The Lyme Disease Network
|Title:||New Serologic Approaches to the Diagnosis of LD|
|Conference:||10th Annual International Scientific Conference on Lyme Disease & Other Tick-Borne Disorders, National Institutes of Health, Bethesda, MD April 28-30, 1997|
|Presenter:||Raymond J. Dattwyler, M.D. |
Professor of Medicine, Chief of Allergy & Immunology
Director of LD Center, SUNY at Stony Brook School of Medicine
B. burgdorferi expresses a large number of proteins. Outer surface proteins (Osp) A through F have been described and others may be defined in the future. Three proteins, OspA, OspB and OspC are best characterized and appear to be the most important immunologically. OspA and OspB are encoded on a 49 kilobase (kB) linear plasmid and OspC is encoded on a 28kB circular plasmid. OspA is the major surface protein expressed by this spirochete in the tick and when cultured. However, once tick feeding begins, OspA expression stops and OspC becomes the dominant outer surface protein. Thus, in the initial phase of mammalian infection, OspC is the major surface protein.
Definitive diagnosis of Bb infection is complicated by the following four key factors:
a. The varied nature of the presentation of the clinical symptoms
b. The overlap of these symptoms with numerous other infections and non-infectious diseases.
c. The difficulty of isolating and culturing the infectious agent from clinical samples.
d. The organism's extensive cross-reactivity with other infectious agents and immunopathologic factors.

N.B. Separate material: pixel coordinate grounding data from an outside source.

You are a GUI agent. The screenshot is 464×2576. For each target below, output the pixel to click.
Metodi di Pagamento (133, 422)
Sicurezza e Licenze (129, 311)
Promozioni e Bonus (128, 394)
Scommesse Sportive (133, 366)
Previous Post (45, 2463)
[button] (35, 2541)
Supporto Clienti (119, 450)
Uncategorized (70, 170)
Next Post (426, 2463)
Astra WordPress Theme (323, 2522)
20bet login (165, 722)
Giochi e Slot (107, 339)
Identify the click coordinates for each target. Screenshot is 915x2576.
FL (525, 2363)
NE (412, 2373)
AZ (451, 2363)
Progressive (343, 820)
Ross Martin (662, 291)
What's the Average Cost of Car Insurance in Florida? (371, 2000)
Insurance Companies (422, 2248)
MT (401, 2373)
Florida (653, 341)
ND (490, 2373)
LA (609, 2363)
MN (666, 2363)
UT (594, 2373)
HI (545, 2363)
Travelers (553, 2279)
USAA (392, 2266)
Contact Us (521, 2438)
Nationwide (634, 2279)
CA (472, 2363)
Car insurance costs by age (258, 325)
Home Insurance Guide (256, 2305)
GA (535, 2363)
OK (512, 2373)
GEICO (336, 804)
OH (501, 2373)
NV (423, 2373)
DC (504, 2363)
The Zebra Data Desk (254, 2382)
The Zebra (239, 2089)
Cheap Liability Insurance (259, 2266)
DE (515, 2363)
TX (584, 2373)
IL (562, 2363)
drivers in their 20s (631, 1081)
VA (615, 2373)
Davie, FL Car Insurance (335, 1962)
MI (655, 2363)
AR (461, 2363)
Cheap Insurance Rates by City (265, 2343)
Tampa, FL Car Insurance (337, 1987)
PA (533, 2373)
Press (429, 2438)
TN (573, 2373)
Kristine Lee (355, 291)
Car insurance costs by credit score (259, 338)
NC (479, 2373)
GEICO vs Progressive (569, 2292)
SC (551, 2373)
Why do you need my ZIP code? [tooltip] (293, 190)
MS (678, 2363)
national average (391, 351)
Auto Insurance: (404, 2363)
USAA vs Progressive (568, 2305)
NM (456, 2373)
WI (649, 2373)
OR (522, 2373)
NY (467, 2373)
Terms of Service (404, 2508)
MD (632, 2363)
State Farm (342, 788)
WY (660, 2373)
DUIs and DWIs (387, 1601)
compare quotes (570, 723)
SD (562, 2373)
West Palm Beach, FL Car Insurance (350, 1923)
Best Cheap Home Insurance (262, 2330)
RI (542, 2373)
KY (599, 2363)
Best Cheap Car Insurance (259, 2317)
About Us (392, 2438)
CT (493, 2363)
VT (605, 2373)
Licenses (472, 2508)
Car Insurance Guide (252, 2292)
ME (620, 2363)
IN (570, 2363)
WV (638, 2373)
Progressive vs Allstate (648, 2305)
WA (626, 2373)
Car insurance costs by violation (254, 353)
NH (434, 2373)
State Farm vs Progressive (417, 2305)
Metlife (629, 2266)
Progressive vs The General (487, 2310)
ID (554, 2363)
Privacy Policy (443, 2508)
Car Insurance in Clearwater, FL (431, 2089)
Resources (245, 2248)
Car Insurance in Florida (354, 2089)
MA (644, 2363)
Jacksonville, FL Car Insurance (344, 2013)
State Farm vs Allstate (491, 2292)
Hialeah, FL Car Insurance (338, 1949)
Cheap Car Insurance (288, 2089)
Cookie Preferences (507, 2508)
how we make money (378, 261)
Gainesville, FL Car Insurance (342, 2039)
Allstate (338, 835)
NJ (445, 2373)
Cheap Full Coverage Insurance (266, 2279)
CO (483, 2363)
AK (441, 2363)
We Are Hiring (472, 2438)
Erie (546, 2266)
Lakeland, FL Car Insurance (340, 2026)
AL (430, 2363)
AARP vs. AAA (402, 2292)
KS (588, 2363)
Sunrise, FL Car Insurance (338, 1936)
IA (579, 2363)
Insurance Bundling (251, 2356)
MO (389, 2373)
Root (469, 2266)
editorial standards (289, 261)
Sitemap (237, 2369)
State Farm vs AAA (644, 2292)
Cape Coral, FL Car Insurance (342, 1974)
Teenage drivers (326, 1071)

Testing for Bb infection is frequently an early step in the differential diagnosis of patients with rheumatologic or neurologic symptoms. Definitive diagnosis or exclusion requires one or more serologic assays. With more than 5 million LD tests performed annually in the US, accurate, reliable assays are essential both to ensure early treatment of infected individuals and to exclude the large majority of uninfected patients with "Lyme-like" symptoms.
Except in patients with EM, Bb is rarely observed in clinical samples. Direct diagnosis via microbiological techniques is not practical at present. Instead, Bb infection is defined indirectly by detection of a humoral immune response to the organism. Antibody responses in the infected host follow the usual pattern. IgM appears first, followed by increasing levels of IgG and IgA during the second and third months of infection. Once the latter responses are established, they may remain detectable for years. In most patients, the earliest immune response to Bb is directed against the proteins flagellin (p41 or Fla) and OspC (25kd): the 35-37 kd and 39 kd proteins also elicit an early response in many individuals. The repertoire of antibody responses continues to expand as the disease progresses.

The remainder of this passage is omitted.